Couleurs de l’Italie baroque
De la fin de la Renaissance aux premières décennies du XVIIIᵉ siècle, l’Italie est le laboratoire d’une révolution musicale qui transforme durablement l’art occidental. Avec Couleurs de l’Italie baroque, ce programme propose un voyage à travers plus de deux siècles de création, au cœur d’un univers où l’expressivité, la virtuosité et l’émotion deviennent les moteurs du langage musical.
Au tournant du XVIIᵉ siècle, les compositeurs italiens cherchent à donner à la musique un pouvoir nouveau : celui de traduire les passions humaines avec une intensité inédite. Les œuvres de Girolamo Frescobaldi et de Johannes Kapsberger illustrent cette quête de liberté et d’invention. Leurs pages instrumentales, riches d’audaces harmoniques et de contrastes, ouvrent la voie à une esthétique profondément moderne.
Cette recherche expressive trouve son accomplissement dans l’art du chant. Barbara Strozzi, l’une des figures les plus remarquables du Seicento vénitien, déploie dans L’Heraclito toute la richesse de l’affect baroque. Entre douleur, mélancolie et éloquence poétique, sa musique révèle une sensibilité d’une rare profondeur.

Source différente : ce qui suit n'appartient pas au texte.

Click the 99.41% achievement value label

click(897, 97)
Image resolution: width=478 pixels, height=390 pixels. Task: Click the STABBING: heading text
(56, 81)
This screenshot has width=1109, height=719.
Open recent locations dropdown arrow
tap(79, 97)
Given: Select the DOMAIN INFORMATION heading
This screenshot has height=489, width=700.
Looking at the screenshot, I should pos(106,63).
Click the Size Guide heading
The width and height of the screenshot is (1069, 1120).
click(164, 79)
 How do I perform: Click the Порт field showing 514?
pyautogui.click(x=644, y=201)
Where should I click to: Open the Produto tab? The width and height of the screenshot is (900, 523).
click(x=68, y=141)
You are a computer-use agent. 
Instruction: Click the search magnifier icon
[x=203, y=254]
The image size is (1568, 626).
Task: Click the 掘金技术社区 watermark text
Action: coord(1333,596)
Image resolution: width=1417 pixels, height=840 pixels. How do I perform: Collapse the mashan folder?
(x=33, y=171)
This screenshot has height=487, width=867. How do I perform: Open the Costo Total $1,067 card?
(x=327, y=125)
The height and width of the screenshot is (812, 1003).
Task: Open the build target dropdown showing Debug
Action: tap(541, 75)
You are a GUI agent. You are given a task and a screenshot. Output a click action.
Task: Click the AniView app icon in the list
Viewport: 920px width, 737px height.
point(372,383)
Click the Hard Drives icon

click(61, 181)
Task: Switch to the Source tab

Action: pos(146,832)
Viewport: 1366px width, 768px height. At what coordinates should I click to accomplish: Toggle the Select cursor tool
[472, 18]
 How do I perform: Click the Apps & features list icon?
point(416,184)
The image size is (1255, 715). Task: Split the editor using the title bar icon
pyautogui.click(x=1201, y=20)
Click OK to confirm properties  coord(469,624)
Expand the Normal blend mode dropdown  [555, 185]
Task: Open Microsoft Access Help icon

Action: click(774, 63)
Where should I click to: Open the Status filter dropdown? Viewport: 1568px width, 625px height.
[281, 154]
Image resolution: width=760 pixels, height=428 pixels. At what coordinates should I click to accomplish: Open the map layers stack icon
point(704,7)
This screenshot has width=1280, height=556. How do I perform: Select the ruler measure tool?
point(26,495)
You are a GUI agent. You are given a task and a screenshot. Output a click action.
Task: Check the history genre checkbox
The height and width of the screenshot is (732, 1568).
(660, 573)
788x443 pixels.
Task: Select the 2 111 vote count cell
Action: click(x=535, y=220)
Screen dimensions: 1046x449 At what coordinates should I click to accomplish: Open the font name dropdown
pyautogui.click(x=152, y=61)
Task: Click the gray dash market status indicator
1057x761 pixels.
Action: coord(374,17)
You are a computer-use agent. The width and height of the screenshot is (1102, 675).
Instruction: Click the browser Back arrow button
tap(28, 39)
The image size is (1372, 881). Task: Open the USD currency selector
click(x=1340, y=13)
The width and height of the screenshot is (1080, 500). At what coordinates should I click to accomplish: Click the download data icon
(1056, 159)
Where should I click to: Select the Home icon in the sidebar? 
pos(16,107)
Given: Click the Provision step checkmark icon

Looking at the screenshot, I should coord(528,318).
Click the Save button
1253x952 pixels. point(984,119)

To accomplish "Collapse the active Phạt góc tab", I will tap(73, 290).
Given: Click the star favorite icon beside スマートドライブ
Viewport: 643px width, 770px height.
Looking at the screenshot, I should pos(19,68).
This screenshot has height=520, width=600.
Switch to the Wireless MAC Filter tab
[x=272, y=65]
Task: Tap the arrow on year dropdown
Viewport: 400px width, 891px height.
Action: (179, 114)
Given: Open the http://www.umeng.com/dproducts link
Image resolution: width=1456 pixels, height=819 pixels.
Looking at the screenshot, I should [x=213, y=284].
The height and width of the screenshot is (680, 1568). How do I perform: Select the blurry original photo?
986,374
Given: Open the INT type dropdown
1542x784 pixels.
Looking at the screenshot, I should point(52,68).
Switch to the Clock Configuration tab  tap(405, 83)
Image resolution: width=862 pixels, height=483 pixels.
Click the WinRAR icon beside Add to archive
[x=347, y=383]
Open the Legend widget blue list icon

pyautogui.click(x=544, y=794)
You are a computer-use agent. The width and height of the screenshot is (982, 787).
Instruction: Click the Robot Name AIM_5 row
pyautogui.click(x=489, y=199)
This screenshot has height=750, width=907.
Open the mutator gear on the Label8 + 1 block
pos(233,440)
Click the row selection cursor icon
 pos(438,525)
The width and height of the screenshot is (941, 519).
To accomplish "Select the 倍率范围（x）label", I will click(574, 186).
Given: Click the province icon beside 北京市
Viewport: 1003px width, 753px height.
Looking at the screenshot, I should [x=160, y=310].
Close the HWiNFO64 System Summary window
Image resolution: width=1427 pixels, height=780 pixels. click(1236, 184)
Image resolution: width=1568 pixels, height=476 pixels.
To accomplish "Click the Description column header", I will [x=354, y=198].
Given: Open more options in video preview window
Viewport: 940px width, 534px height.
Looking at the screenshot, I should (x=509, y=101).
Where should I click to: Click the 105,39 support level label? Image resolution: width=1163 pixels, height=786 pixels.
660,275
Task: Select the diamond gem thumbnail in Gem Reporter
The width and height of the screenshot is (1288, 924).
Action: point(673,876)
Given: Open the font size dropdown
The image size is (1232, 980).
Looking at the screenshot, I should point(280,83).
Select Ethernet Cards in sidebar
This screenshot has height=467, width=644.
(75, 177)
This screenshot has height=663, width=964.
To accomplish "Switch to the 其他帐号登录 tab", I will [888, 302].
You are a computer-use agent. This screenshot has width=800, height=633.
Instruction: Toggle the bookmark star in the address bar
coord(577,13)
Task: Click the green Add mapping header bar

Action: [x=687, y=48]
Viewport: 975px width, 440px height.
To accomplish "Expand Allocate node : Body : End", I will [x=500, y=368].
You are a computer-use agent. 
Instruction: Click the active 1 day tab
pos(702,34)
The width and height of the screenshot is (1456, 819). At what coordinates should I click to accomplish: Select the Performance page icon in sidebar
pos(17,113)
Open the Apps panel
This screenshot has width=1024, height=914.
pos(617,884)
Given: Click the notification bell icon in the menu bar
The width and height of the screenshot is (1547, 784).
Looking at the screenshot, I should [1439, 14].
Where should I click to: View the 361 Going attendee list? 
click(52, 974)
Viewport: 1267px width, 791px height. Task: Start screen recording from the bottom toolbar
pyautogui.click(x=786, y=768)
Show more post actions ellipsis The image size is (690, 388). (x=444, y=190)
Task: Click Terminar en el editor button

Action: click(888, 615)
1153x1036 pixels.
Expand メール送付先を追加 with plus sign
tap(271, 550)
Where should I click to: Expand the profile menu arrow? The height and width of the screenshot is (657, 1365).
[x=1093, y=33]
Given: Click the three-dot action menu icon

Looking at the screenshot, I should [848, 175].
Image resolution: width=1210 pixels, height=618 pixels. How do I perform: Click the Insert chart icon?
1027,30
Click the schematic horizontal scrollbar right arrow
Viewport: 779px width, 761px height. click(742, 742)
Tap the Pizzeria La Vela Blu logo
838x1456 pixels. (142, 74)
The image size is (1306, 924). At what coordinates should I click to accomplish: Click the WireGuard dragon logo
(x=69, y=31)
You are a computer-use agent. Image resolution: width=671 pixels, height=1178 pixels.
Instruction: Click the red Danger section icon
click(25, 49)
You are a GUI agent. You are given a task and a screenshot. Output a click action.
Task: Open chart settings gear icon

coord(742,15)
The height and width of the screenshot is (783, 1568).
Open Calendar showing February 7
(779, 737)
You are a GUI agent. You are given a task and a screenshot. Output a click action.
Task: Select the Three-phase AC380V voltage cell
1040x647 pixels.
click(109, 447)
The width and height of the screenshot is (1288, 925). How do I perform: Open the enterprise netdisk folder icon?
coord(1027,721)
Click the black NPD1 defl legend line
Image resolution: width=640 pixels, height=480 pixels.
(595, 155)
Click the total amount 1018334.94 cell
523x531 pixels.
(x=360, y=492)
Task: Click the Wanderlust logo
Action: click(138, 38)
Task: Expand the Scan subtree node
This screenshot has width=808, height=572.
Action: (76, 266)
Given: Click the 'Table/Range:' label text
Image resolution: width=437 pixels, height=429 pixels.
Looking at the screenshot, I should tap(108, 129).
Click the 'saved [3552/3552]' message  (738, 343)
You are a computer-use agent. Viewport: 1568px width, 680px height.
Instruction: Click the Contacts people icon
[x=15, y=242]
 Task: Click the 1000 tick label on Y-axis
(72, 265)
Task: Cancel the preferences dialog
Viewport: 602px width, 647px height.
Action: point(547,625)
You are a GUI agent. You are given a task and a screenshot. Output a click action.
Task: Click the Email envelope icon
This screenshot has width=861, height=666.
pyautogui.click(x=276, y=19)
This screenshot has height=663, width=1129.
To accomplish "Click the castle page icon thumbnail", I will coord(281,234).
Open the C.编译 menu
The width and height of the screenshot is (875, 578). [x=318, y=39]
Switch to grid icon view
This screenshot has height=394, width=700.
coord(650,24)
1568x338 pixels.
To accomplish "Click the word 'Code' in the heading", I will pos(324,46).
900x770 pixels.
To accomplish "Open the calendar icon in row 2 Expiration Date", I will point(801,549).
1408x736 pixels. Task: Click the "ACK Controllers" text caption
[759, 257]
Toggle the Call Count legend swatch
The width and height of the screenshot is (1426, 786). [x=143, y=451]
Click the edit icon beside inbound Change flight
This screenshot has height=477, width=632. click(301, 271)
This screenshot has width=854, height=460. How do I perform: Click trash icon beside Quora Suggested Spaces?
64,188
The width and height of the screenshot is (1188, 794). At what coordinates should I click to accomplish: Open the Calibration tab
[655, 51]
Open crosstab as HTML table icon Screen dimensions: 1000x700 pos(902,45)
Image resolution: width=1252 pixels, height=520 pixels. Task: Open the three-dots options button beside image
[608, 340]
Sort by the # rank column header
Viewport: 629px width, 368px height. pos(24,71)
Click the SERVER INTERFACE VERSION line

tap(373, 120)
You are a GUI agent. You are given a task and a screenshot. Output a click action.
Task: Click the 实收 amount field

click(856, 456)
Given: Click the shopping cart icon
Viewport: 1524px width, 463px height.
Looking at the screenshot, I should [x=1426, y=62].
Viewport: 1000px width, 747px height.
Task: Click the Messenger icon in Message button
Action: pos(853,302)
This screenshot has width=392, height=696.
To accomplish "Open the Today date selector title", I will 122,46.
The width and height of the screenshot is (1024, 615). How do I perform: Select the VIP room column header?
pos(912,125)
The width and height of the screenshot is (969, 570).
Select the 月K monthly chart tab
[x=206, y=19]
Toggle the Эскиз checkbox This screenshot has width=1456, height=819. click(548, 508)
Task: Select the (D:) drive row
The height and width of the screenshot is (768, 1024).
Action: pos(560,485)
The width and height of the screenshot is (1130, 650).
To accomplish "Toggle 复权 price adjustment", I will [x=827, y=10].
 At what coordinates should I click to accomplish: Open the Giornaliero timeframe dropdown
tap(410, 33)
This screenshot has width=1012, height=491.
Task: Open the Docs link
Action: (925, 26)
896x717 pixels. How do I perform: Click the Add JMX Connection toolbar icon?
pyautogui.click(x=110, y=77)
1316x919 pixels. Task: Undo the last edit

Impossible d’évoquer l’Italie baroque sans rendre hommage à Claudio Monteverdi, figure fondatrice de l’opéra moderne. Avec Zefiro torna, Si dolce è’l tormento et le célèbre duo Pur ti miro, l’amour se décline sous toutes ses couleurs : la joie du retour du printemps, la douceur de la souffrance amoureuse et l’ivresse de l’union des amants. Monteverdi y démontre son génie incomparable pour unir la poésie et la musique.
Le programme met également en lumière l’évolution du langage instrumental. La Sonate La Follia d’Arcangelo Corelli témoigne de l’élégance et de la maîtrise formelle qui caractérisent la fin du XVIIᵉ siècle. À partir d’une basse obstinée célèbre dans toute l’Europe, le compositeur déploie une série de variations d’une virtuosité éclatante.
Avec Antonio Vivaldi, l’art baroque atteint son apogée spectaculaire. L’air Sol da te, mio dolce amore, extrait de l’opéra Orlando furioso, associe la voix à la virtuosité de la flûte dans un dialogue d’une grande délicatesse, où la tendresse amoureuse se pare d’éclats lumineux.
Enfin, le programme rappelle les racines de cette tradition avec la Recercada segunda sobre el passamezzo moderno de Diego Ortiz. Fondée sur l’art de la diminution et de l’improvisation, cette œuvre témoigne de la transmission des pratiques musicales qui nourriront tout le développement du style baroque.
À travers ces pages emblématiques, Couleurs de l’Italie baroque invite l’auditeur à découvrir la richesse d’un patrimoine musical exceptionnel. Entre ombre et lumière, mélancolie et jubilation, intimité et éclat théâtral, ce concert révèle toute la palette expressive d’une époque qui fit de l’émotion le cœur même de la musique.